An interesting reflection by The Economist’s US editor, John Prideaux, in a subscriber-only newsletter is worth quoting at some length (“How to Cover Trump 2.0,” Checks and Balances, January 10, 2025):

Perhaps the least important thing about the awful fires in and around Los Angeles is Donald Trump’s response to them. And yet he’s about to be the president again, so his hot take can’t be ignored either. “Gavin Newsom should resign. This is all his fault!!!” he wrote on Truth Social.

An underrated part of Mr Trump’s political method, and his appeal, is that he doesn’t say what he is supposed to.
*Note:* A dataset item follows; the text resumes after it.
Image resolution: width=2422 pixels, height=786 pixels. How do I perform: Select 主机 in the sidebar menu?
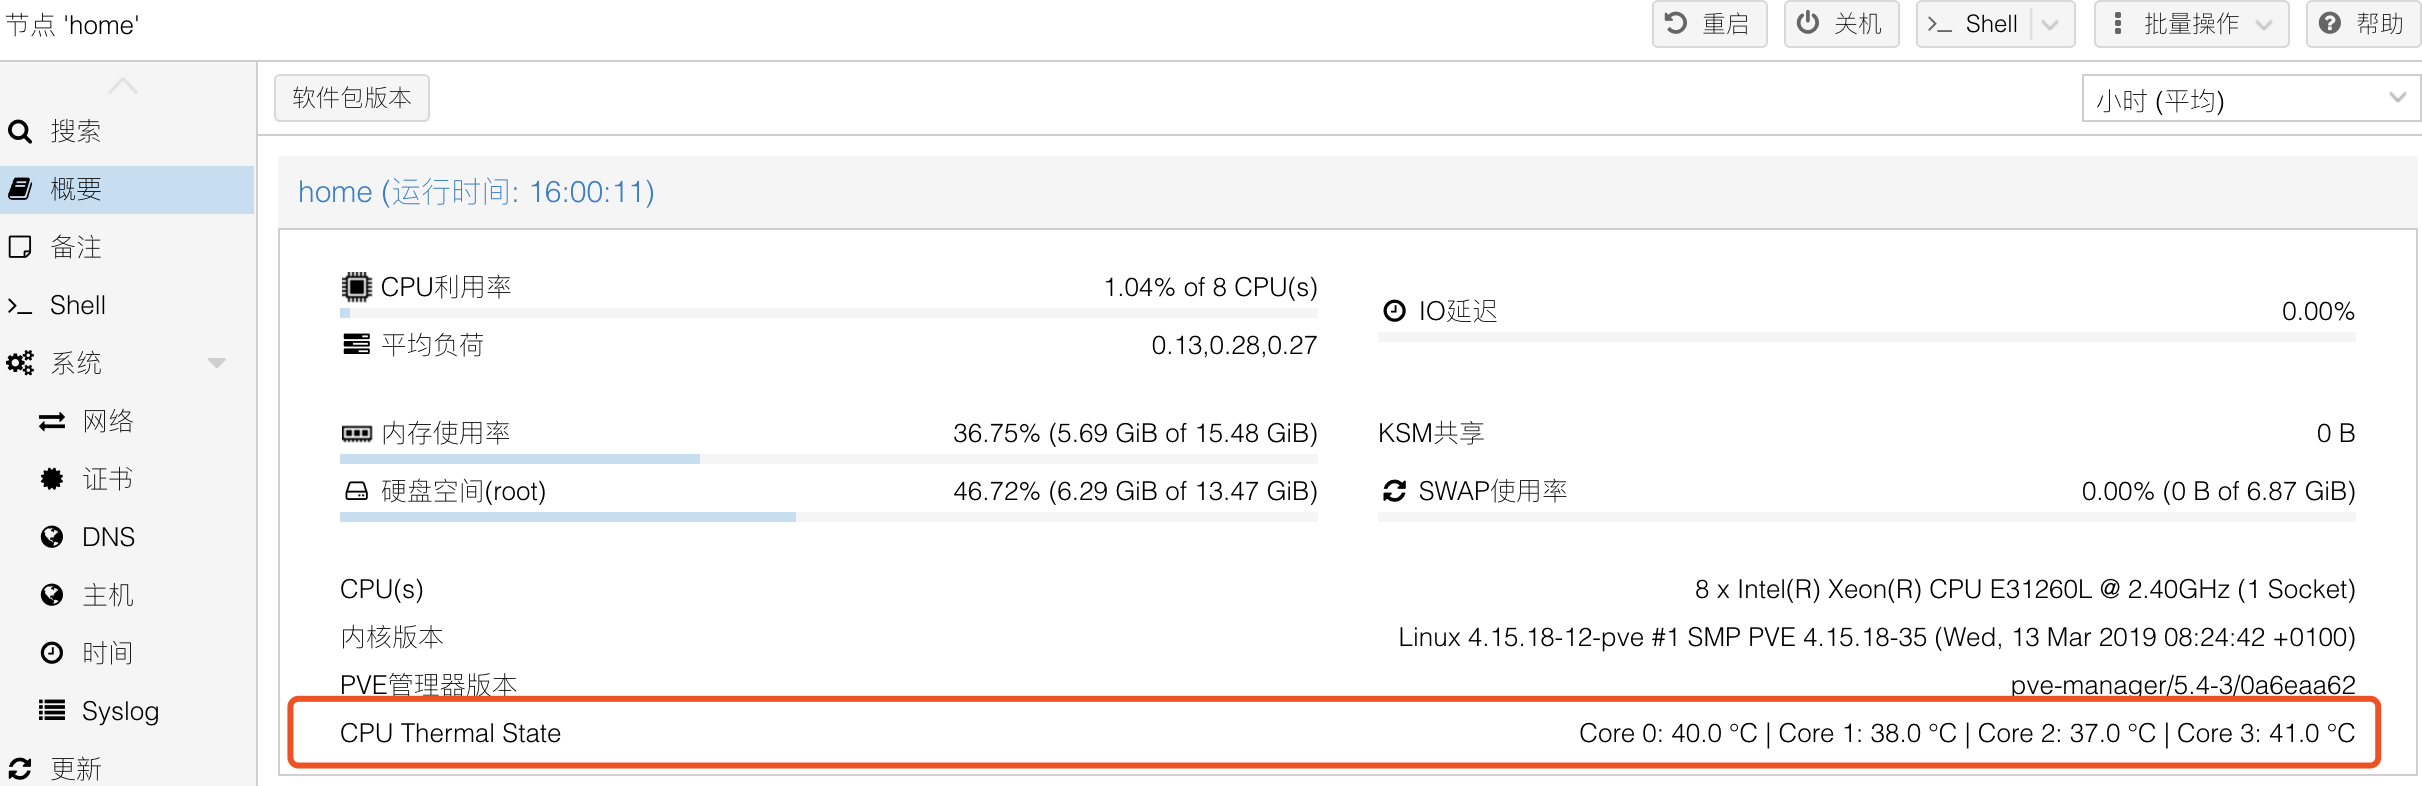pyautogui.click(x=108, y=595)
Any normal person, or any politician taking advice from a communications pro, would lead with sympathy for those who lost loved ones and whose houses have burned down and say something comforting about how, when he takes office, he will help LA to come back stronger. Mr Trump doesn’t bother with that. He knows his voters don’t like Mr Newsom. Blaming an appalling natural disaster on him is therefore a thrill. Henry Adams wrote that, “politics, as a practice, whatever its professions, has always been the systematic organisation of hatreds.” Mr Trump’s success makes me think he was right.
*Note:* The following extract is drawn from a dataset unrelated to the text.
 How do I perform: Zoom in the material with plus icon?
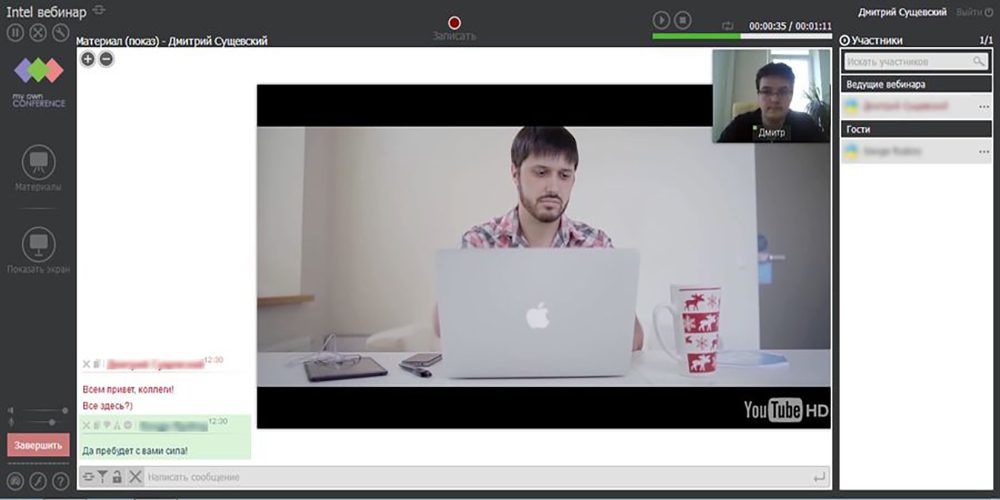(87, 59)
One may relate Henry Adam’s striking aphorism to Anthony de Jasay’s theory of the state. Since, for de Jasay, any action of the state amounts to discriminating against somebody to help somebody else (“maximizing aggregate utility” is a convenient rationalization), it can understandably generate hatred from the discriminated against. However, de Jasay’s theory (or part of his theory) is different: in a democratic state, the victims of discrimination will instead demand some discriminatory privilege in their own favor, which will in turn generate discontent from other individuals discriminated against, and so forth up to the “Plantation State” (see his 1985 book The State).

On this road, Donald Trump and Joe Biden, to take two recent examples, will just have been milestones among others.

Under the Plantation State, everybody would be more or less equal, except for the equalizers. Will all the equalized hate the state? Perhaps, but they would have to hide their hatred.